À 8h30, je récupère enfin le matériel que j'ai loué : vélo, casque et chaussures. Le vendeur ajuste ma selle et me montre comment fonctionnent les pédales automatiques. J'ai de la chance, le temps est magnifique. Il fait très frais, mais je vais vite avoir l'occasion de me réchauffer. Je lance l'application Adidas Micoach (l'ancêtre de Strava) sur mon téléphone et c'est parti ! Après seulement deux kilomètres de descente, je suis contraint de m'arrêter, incapable de repasser sur le grand plateau avec ces manettes Shimano.

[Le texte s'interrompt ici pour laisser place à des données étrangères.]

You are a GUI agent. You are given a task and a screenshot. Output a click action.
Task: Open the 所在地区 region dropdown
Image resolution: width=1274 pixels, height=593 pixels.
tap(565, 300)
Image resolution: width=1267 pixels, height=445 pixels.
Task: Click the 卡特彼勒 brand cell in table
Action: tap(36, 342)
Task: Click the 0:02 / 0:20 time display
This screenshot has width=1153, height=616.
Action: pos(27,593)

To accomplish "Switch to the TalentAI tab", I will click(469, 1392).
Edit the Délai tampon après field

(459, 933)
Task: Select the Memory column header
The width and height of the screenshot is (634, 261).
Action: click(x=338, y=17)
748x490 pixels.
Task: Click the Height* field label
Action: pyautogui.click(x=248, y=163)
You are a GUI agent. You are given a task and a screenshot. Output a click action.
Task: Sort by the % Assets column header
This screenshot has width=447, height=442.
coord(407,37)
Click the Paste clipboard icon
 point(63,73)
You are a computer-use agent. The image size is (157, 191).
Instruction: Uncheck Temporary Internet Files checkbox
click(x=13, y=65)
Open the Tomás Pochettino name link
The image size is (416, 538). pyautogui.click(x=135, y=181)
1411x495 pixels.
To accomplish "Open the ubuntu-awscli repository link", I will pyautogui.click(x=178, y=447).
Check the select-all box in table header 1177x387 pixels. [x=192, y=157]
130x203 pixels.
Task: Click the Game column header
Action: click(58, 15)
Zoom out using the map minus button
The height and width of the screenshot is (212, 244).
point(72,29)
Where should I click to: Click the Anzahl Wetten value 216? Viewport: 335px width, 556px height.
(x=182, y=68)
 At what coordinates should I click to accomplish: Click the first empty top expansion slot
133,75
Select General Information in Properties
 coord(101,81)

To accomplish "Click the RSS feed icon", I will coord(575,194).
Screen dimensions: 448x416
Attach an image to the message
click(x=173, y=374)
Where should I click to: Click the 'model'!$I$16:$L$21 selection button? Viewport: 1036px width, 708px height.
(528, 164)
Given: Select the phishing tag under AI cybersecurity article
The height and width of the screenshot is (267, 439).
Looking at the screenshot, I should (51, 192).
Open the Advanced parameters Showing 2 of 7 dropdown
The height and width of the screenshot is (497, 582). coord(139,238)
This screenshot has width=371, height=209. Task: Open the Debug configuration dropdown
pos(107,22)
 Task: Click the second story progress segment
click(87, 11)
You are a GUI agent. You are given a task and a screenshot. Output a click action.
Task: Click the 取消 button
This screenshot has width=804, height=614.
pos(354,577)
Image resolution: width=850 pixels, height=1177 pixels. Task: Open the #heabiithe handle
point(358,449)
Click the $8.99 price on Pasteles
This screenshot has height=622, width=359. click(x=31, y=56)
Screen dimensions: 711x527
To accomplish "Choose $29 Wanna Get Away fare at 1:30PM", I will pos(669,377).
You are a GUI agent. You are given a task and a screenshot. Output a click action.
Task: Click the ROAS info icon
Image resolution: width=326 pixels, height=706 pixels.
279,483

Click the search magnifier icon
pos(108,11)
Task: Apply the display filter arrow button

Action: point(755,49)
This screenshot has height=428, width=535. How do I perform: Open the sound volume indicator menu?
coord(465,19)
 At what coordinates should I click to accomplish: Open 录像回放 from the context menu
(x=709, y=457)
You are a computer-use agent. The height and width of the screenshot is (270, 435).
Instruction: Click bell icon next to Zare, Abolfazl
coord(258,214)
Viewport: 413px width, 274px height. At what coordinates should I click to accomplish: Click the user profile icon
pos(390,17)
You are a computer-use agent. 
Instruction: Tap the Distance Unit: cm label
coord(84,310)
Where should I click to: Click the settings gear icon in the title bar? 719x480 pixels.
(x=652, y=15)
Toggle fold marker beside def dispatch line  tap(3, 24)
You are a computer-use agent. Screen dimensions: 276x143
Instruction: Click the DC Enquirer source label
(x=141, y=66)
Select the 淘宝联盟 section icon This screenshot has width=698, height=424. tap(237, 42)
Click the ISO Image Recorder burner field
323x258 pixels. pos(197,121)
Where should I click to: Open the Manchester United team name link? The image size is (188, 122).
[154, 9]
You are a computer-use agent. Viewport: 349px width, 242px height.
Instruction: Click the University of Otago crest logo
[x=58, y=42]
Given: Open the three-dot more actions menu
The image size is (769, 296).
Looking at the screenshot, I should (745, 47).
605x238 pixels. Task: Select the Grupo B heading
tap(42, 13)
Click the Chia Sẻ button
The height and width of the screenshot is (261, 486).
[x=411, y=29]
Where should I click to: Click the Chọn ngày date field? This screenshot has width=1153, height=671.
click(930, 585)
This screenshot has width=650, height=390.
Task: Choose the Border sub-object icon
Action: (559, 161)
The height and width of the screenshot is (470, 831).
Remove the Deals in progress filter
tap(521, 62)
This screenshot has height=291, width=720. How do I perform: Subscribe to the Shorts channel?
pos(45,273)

J'ai l'air malin à chercher sur mon téléphone la manière dont s'utilise un levier de dérailleur sur un vélo de route. Même Google semble se moquer de ma question... Heureusement, je finis par comprendre qu'il suffit de faire pivoter les leviers vers l'intérieur pour passer sur le plateau du dessus. Ouf, je reprends la route en direction de Guillestre.
Je profite de la descente pour me réchauffer m'échauffer. Je tourne les jambes, les kilomètres défilent. Le problème, c'est qu'il faudra tout remonter dans l'autre sens. Je fais demi-tour au panneau, à l'entrée de Guillestre. La première partie dans la vallée du Guil n'est qu'un long faux plat montant mais j'ai déjà l'impression d'y laisser des forces. À Château-Ville-Vieille, les choses sérieuses commencent. La route s'élève, c'est là que démarre vraiment l'ascension. Mon allure chute à mesure que les pourcentages augmentent. À chaque kilomètre, la borne me rappelle que le sommet est encore loin.
Après 2h d'effort, je repasse enfin devant mon hôtel où Maud m'attend. Je m'arrête à sa hauteur et retire mon kway. C'est une véritable étuve là dessous, je boue complètement. Je suis déjà très fatigué mais il me reste encore 8km à parcourir pour atteindre le sommet. Maud m'avouera après qu'en me voyant transpiré à grosses gouttes, elle n'imaginait pas que j'arriverai au bout. Je repars boosté par ses encouragements en essayant de faire bonne figure. À chaque fois qu'un cycliste me dépasse, j'essaie de prendre sa roue quelques mètres.
Dans la forêt, je m'accroche comme une sangsue à un cyclotouriste chargé comme une mule (de sacoches!). Je le suis pendant plusieurs kilomètres, le regard vissé sur sa roue arrière. Malgré toutes les sacoches qu'il transporte, son allure est élevée pour moi. Mais son aide est précieuse, il me permet de garder un rythme régulier en me focalisant sur les trente centimètres qui séparent nos deux vélos. Grâce à lui, j'arrive à Casse Déserte où je sais que le plus dur est fait.
Quelques hectomètres plus loin, je m'arrête pourtant sur le bord de la route. Les premières crampes ont fait leur apparition. Je vide un gel énergétique et un bidon quasi entier. En suivant frénétiquement ce cycliste, j'ai complètement oublié de boire. Les deux derniers kilomètres sont très difficiles. Je passe devant la stèle dédiée à Bobet et Coppi. Chaque coup de pédale me rapproche du sommet de la prochaine crampe. Après les quadriceps, ce sont mes mollets qui vacillent. Dans les derniers lacets, je fonds en larmes comme submergé par l'émotion. Je viens de vivre un moment de sport exceptionnel !
Au sommet, j'en profite pour prendre quelques photos devant le mémorial. Je réalise doucement ce que je viens de vivre mais ne m'éternise pas car il fait froid à cette altitude, surtout que je suis trempé de sueur de la tête au pieds. Je m'arrête à plusieurs reprises dans la descente pour immortaliser cette journée avec quelques photos supplémentaires. Une journée que je ne suis pas prêt d'oublier !
PS : vous l'aurez compris, j'ai rédigé ce billet bien après cette journée exceptionnelle. J'en garde pourtant un souvenir intact, me rappelant de chaque détail comme si je venais à peine de descendre du vélo.